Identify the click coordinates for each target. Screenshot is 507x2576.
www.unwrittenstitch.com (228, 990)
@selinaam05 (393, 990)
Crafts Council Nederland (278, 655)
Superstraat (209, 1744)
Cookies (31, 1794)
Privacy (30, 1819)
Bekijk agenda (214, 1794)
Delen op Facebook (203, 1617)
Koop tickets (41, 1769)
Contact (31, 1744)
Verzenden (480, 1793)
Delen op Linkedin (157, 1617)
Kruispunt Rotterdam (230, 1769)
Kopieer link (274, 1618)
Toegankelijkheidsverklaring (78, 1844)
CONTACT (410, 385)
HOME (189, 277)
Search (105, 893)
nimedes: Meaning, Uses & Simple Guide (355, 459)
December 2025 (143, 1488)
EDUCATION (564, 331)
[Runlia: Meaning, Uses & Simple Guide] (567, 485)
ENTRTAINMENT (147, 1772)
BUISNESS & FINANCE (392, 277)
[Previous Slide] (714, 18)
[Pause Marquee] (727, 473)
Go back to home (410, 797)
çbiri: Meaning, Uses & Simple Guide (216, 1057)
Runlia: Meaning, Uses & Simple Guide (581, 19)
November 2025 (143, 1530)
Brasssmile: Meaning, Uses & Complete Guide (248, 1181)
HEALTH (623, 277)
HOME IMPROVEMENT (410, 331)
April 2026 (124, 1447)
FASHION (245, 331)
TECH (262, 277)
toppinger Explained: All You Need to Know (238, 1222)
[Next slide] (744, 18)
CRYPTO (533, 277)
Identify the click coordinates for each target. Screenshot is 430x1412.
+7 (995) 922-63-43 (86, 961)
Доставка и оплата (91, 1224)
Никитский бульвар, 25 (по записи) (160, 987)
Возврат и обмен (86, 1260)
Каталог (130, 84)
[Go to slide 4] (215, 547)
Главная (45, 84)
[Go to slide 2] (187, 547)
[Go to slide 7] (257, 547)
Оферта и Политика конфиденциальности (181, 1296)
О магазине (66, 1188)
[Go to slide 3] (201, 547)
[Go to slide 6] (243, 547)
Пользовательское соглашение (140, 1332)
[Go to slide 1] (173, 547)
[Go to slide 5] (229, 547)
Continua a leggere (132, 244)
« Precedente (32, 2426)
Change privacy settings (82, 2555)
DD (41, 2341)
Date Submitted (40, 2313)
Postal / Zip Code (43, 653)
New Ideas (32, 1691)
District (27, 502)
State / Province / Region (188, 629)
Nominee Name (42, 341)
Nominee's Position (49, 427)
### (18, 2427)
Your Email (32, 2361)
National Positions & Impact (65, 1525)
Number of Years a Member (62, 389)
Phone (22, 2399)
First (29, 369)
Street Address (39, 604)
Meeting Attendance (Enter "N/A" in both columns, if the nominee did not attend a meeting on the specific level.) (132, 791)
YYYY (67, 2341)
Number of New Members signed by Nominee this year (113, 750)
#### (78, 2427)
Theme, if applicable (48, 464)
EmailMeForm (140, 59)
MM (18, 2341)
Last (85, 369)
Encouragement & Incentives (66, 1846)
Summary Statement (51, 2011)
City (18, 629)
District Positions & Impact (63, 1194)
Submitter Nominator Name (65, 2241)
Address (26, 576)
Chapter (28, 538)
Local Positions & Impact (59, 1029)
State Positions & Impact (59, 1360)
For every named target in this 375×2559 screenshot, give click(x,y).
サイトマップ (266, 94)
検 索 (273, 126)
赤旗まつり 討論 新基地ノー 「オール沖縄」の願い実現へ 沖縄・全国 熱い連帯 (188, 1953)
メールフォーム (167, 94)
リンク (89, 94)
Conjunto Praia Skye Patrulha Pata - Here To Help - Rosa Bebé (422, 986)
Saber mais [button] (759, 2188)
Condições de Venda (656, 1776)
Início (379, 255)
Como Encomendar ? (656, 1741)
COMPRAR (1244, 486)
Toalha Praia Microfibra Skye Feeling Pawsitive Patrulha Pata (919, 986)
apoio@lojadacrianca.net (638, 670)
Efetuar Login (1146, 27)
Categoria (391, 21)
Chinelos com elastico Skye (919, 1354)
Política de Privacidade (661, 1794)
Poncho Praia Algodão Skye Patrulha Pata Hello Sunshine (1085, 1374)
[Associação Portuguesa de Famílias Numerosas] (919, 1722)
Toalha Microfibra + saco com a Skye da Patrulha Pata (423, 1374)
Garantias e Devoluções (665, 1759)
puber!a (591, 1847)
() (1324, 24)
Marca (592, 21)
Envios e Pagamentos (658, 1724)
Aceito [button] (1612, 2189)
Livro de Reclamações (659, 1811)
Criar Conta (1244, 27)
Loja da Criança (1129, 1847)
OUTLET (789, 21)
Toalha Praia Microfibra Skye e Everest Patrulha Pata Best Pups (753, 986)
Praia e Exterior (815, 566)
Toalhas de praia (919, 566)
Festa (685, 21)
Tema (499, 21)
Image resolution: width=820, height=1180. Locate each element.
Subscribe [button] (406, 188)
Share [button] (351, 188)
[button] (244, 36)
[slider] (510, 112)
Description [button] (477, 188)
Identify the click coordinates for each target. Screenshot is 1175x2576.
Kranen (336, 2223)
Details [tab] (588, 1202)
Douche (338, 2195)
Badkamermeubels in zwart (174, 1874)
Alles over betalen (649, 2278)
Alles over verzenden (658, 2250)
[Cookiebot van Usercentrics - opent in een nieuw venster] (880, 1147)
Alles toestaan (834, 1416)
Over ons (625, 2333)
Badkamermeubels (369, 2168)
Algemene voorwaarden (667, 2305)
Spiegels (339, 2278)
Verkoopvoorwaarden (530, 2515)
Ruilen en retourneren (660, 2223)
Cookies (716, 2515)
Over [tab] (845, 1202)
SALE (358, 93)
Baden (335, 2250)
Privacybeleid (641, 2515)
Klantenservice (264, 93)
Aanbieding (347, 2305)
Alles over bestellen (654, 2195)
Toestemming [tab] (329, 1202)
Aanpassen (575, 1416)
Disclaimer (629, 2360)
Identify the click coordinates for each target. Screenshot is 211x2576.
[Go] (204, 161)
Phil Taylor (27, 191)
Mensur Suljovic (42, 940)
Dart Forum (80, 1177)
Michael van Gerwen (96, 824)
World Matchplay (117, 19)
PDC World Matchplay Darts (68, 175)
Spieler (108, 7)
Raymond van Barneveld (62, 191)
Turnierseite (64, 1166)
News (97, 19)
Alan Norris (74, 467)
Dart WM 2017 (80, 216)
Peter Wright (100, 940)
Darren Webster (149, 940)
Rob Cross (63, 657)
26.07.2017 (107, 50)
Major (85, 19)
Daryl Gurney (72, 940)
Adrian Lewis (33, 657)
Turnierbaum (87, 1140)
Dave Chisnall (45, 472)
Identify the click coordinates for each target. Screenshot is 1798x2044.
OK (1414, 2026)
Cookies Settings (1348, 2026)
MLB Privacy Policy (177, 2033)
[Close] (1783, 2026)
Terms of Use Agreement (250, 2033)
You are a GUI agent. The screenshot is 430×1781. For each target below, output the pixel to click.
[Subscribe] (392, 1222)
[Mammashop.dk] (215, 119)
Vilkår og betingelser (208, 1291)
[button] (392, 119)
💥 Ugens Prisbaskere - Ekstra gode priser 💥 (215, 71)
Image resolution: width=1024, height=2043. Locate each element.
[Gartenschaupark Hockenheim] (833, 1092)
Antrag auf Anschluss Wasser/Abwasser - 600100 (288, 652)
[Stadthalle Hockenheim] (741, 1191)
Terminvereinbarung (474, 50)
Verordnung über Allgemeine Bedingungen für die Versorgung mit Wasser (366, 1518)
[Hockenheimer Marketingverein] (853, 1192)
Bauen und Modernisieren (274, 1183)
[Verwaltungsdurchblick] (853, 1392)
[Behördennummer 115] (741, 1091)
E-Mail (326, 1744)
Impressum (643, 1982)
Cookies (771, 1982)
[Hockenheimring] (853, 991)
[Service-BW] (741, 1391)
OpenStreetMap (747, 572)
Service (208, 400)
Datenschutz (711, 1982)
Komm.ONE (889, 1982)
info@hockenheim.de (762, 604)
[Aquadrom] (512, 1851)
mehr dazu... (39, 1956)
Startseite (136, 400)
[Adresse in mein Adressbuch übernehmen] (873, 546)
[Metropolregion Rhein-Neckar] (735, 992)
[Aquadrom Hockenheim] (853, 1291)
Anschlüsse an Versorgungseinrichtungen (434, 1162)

**WORK TASK**
Scan the listing and copy every line where the string "Number" shows up.

**WRITTEN REPLY**
Number of Years a Member (62, 389)
Number of New Members signed by Nominee this year (113, 750)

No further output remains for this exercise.